No pictures go in the copy. Restate, word for word, each line from the one containing "You are a GUI" through the last line below.

* * *

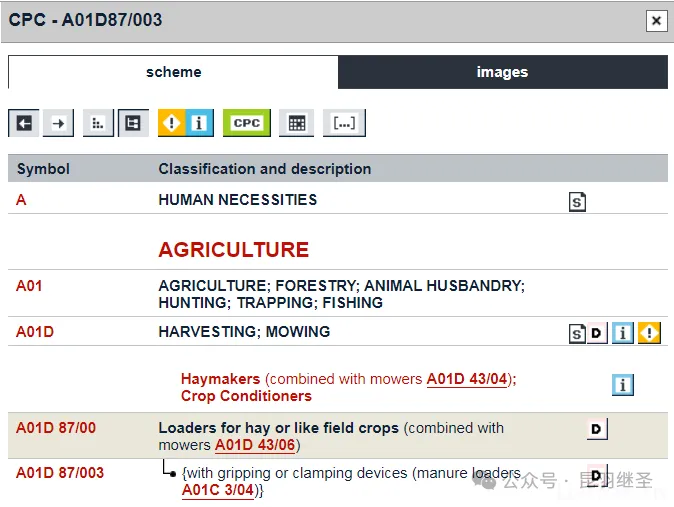This screenshot has width=674, height=507.
Task: Open the A01D 43/04 reference link
Action: [467, 379]
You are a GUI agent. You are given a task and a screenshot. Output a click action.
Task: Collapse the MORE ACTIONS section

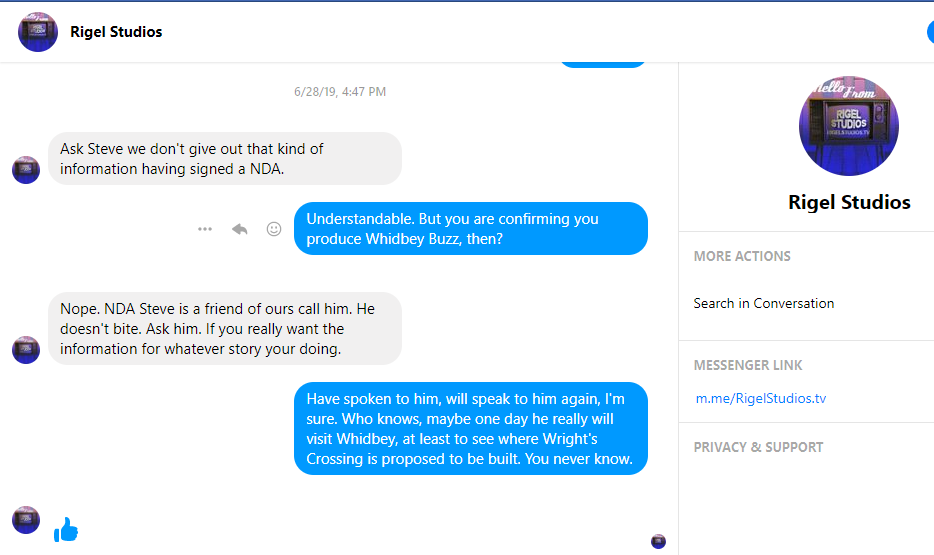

* * *

_SOLUTION TO THE PROBLEM_:
You are a GUI agent. You are given a task and a screenshot. Output a click action.
Task: Collapse the MORE ACTIONS section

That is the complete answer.